With hot summer days approaching, I like the cool and refreshing taste of cucumbers. Biting into a slice of cucumber refreshes me instantly. There is truth to the saying 'cool as a cucumber.' Cucumbers are easy to grow, can be found a your local market and farmers markets.
In this recipe, the cucumbers are smashed - a Chinese technique which releases the seeds. The cucumbers are cut into chunks and sprinkled with salt and sugar. The cucumbers then rest for 20minutes. They are then tossed with a flavorful vingerarette and refrigerated.

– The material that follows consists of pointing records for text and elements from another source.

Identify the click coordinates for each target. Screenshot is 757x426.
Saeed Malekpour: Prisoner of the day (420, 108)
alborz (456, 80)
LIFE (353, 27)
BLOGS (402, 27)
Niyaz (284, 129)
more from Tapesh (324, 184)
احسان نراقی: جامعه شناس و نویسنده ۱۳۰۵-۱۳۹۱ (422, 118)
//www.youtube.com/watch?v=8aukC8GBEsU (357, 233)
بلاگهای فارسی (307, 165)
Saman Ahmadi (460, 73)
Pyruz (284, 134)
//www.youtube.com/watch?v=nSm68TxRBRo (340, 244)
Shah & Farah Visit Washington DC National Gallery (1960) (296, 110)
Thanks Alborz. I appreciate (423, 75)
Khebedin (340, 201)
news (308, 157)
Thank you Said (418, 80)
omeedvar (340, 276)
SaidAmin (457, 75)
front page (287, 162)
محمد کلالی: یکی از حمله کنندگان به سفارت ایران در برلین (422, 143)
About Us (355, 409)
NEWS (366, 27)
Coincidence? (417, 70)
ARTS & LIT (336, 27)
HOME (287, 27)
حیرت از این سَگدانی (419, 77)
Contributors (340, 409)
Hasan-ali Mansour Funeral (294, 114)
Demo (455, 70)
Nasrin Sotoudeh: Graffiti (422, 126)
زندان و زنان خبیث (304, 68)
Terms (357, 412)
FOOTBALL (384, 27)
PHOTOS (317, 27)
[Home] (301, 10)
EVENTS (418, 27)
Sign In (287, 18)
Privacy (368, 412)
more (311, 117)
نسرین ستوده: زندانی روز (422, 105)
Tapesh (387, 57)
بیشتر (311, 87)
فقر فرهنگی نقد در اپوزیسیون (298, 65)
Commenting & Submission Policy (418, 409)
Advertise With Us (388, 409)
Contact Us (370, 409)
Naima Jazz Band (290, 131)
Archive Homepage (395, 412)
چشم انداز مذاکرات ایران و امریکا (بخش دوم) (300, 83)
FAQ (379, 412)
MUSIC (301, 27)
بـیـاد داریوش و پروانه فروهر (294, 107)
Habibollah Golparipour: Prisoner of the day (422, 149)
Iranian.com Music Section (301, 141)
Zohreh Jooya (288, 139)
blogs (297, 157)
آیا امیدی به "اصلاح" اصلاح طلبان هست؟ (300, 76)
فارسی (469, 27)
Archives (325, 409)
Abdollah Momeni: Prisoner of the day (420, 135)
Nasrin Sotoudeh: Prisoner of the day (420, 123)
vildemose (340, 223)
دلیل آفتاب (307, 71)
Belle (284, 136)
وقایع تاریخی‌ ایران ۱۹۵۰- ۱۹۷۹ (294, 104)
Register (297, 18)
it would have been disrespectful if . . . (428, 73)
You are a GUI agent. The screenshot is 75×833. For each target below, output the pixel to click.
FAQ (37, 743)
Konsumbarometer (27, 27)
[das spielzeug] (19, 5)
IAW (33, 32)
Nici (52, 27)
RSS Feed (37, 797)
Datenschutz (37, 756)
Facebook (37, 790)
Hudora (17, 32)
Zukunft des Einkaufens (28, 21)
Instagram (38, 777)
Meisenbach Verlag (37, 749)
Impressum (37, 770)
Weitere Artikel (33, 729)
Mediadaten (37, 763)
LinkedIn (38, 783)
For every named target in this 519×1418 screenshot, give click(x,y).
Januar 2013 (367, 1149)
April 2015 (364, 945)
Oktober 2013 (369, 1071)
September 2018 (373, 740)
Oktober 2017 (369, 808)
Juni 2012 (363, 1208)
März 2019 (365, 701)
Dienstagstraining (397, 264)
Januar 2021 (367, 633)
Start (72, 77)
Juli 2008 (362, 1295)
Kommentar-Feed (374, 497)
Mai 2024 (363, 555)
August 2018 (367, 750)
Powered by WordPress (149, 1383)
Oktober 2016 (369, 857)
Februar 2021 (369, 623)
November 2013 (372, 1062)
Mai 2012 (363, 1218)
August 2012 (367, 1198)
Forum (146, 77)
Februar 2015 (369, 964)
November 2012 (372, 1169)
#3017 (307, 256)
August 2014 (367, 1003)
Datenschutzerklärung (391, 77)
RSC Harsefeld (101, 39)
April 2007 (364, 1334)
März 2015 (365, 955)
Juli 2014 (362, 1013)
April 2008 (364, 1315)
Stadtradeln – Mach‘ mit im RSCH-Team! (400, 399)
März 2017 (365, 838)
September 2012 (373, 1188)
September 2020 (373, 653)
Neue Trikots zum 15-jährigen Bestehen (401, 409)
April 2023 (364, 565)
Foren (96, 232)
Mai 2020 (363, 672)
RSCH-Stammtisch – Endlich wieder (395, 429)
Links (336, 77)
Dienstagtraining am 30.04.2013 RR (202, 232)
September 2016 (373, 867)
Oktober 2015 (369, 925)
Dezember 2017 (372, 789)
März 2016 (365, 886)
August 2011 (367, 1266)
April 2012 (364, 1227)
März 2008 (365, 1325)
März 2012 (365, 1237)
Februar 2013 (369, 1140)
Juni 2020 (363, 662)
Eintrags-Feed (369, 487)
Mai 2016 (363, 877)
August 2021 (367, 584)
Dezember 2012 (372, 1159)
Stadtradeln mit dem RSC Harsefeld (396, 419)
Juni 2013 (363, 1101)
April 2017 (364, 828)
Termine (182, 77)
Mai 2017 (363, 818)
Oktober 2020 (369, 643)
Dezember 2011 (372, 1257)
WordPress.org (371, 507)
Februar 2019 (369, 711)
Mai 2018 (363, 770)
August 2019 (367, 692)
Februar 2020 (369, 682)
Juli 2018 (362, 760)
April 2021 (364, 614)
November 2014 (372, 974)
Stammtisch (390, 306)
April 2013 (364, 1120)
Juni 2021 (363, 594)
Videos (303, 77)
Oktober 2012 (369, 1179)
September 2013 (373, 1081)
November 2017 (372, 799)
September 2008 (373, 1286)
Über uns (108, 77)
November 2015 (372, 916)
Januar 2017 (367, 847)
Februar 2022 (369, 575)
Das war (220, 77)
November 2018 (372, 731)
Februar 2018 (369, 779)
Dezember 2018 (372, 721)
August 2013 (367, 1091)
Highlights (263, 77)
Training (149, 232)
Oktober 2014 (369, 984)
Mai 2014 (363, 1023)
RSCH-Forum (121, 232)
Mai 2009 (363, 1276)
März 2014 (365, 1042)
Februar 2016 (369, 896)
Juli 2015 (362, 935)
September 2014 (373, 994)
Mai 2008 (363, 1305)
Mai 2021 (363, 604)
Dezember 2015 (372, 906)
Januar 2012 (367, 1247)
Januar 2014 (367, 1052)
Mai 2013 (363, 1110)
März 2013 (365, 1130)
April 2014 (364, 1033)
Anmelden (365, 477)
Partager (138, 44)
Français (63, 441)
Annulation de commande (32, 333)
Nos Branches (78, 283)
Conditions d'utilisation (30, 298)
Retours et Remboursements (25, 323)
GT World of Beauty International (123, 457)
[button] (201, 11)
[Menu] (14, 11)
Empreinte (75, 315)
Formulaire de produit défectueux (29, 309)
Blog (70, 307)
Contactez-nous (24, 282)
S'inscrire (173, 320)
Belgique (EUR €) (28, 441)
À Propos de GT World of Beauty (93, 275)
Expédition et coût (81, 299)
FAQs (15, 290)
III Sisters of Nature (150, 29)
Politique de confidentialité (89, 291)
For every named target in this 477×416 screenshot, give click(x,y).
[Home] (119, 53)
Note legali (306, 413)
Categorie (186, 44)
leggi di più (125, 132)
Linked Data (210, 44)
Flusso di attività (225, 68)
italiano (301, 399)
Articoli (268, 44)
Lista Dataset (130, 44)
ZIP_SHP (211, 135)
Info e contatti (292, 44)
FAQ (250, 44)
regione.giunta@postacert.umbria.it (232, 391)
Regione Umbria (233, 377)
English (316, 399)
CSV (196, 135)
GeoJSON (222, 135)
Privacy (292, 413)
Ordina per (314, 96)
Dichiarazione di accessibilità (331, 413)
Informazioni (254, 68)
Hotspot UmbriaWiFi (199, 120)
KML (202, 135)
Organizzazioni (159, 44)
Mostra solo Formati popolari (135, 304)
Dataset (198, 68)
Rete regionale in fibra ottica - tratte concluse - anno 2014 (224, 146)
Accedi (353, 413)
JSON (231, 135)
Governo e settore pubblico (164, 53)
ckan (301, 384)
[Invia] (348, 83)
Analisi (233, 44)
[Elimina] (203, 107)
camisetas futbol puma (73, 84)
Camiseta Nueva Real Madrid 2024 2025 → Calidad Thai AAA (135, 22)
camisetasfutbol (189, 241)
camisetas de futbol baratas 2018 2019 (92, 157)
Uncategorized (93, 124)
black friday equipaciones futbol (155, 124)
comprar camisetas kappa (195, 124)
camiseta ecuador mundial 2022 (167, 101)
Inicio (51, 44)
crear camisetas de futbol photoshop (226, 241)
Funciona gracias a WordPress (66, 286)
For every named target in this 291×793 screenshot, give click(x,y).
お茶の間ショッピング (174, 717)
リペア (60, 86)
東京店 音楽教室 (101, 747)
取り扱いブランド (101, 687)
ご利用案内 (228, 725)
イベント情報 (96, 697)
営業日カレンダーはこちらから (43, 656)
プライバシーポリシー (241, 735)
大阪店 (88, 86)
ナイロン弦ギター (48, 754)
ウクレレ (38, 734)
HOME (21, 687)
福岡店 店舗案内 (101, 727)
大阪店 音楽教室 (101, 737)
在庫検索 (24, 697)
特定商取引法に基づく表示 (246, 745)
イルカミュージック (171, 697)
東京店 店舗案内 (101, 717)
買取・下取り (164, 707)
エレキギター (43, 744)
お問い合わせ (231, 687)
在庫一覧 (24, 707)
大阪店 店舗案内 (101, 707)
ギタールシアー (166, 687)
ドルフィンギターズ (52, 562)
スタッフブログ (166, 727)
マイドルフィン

I like this technique of smashing the cucumbers because the dressing get into the cracks of the cucumbers. This adds a wonderful flavor to the cucumbers. When you serve the salad, a tasty and refreshing dish awaits you.
Smashed Cucumber Salad
Ingredients
2 medium English cucumbers
1/2 teaspoon salt
1 teaspoon sugar
2 tablespoons rice wine vinegar
2 teaspoons soy sauce
1 teaspoon sesame oil
1 small clove garlic, finely grated
1 teaspoon minced garlic
1/4 teaspoon crushed red pepper flakes
Directions
1. Quarter the cucumbers lengthwise. Put the slices on a cutting board, skin-side-up. Use the flat side of your knife to lightly smash along the length, then cut the cucumbers into 3/4-inch pieces. Toss the cucumbers with 1/2 teaspoon each salt and sugar, then drain in a colander for 20 minutes.
2. Whisk together the vinegar, soy sauce, sesame oil, garlic and remaining 1/2 teaspoon sugar. Add the cucumbers and toss to coat. Sprinkle with crushed red pepper, if using. Refridgerate for 4 hours before serving.